The poet William Warner, for instance, included ‘A Tale of Robin Goodfellow’ in the 1606 edition of his ever-expanding epic Albions England (1606). In this little-known episode from the country’s history, a ‘bare-breeched Goblin’ laments the departure of superstition as the reformed religion took hold, robbing monks and nuns of their livelihood and depriving Robin himself of the dishes of milk and other titbits which had once been considered his due. The over-active imaginations of Marian Catholics, the goblin tells us, meant that for fairies and their infernal accomplices – the Pope and the Devil – it ‘Was then a merry world with us when Mary wore the Crown […] But all things have gone cross with us since here the Gospel shined’. Around the same time the poet-bishop Richard Corbett wrote a celebrated lament for the forgotten customs of the Marian ‘good folk’, such as leaving coins in the shoes of diligent housemaids as a reward for (sexual?) services rendered, stealing away the illegitimate children of priests to be raised elsewhere, or dancing at dawn to cover the tracks of early-rising lovers:
Witness those rings and roundelays
Of theirs, which yet remain,
Were footed in Queen Mary’s days
On many a grassy plain;
But since of late, Elizabeth,
And later, James came in,
They never danced on any heath
As when the time hath been.
For Corbett the departure of the fairies has left a glaring absence of convenient excuses for covering up a man or a woman’s erotic adventures, and an England dominated by eagle-eyed, judgmental Puritans is no happy substitute. Corbett is all for the imaginative rewriting of the history of sex between consenting adults, and the relaxed attitude to the sins of the body which such retouching of past misdemeanours would seem to imply.
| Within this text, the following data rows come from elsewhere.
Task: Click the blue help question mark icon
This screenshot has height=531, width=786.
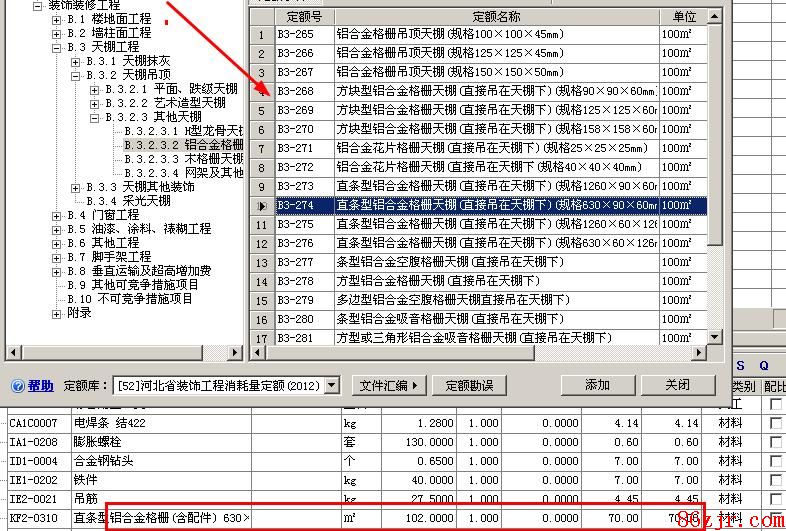Action: pyautogui.click(x=17, y=385)
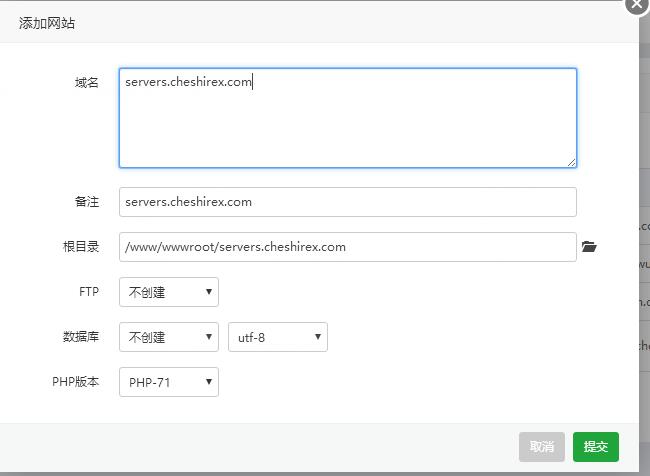Select PHP version from PHP-71 dropdown
The height and width of the screenshot is (476, 650).
tap(168, 382)
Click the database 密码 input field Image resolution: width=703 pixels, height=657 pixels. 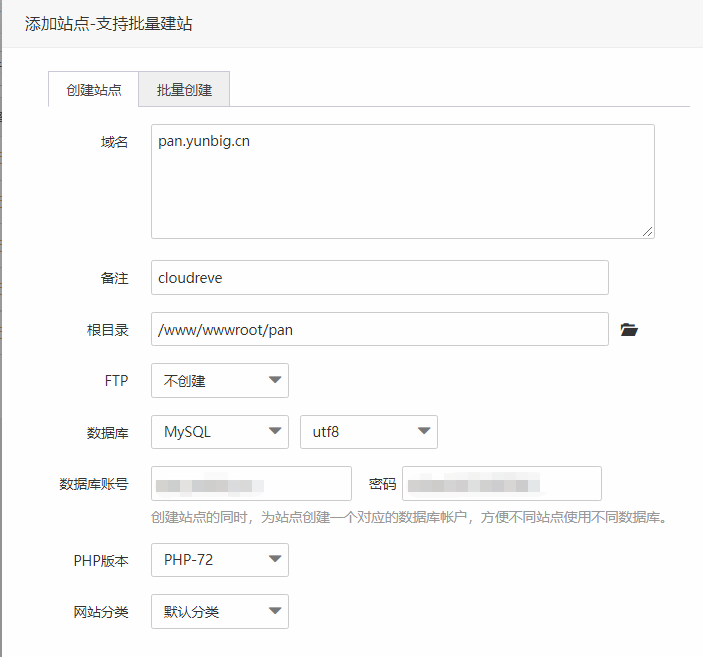click(x=501, y=484)
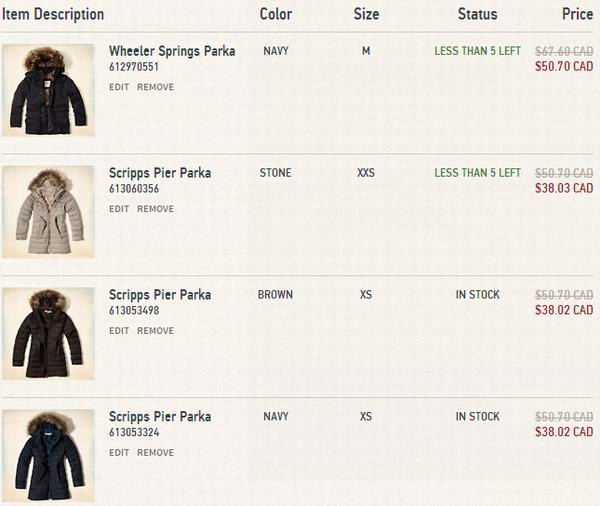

Corbett’s poem is of course well known, especially to fans of Rudyard Kipling. Less well known is the fact that during Mary’s reign, too, the struggle between Catholics and Protestants was often represented by its chroniclers – both authorised and unofficial – as a heated struggle for the imaginations of English subjects. Like More and Tyndale in their controversy over the translation of the scriptures into English, each side accused the other of fabricating fictions in their efforts to gain control of people’s minds (indeed, the More/Tyndale controversy was reanimated by the publication in 1557 of William Rastell’s edition of Thomas More’s Workes). The Protestant martyrologist John Foxe encapsulates these accusations and counter-accusations in an anecdote he tells about ‘A false fearful imagination of fire’ at Oxford University, in which academics assembled to hear the recantation of a Protestant colleague in St Mary’s church are thrown into panic by a false alarm:
And as in a great fire (where fire is indeed), we see many times how one little spark giveth matter of a mighty flame, setting whole stacks and piles a burning: so here, upon a small occasion of one man’s word, kindled first a general cry, then a strong opinion running in every man’s head within the church, thinking the church to be on fire, where no fire was at all. Thus it pleased Almighty God to delude these deluders: that is, that these great Doctors and wise men of the schools, who think themselves so wise in God’s matters as though they could not err; should see, by their own senses and judgments, how blinded and infatuated they were, in these so small matters and sensible trifles.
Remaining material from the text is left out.